##### Data section #####
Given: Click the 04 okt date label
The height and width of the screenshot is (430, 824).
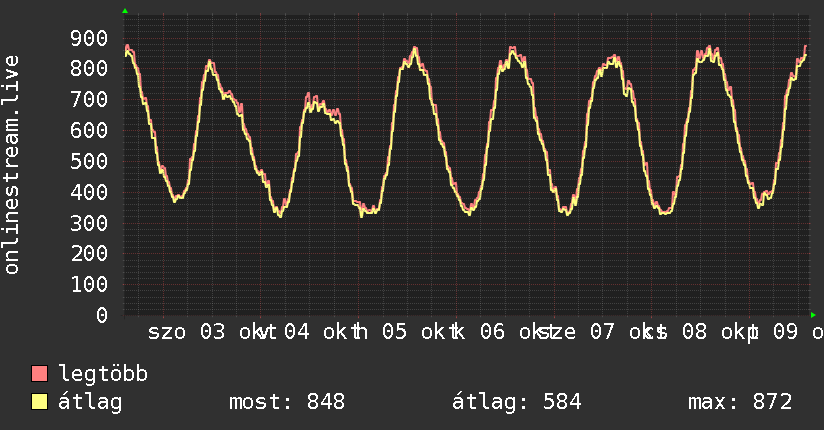Looking at the screenshot, I should coord(316,332).
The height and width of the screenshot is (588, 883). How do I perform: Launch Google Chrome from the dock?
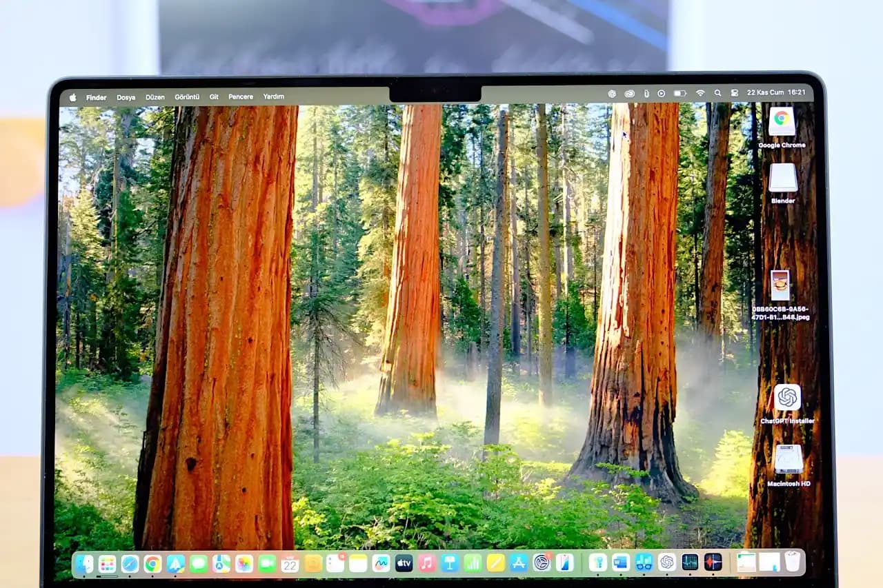(x=152, y=564)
#####
An exact copy of every record above is needed, with all pictures left out.

Given: Click the 04 okt date label
The height and width of the screenshot is (430, 824).
Looking at the screenshot, I should coord(316,332).
The height and width of the screenshot is (588, 883). How do I perform: Launch Google Chrome from the dock?
(x=152, y=564)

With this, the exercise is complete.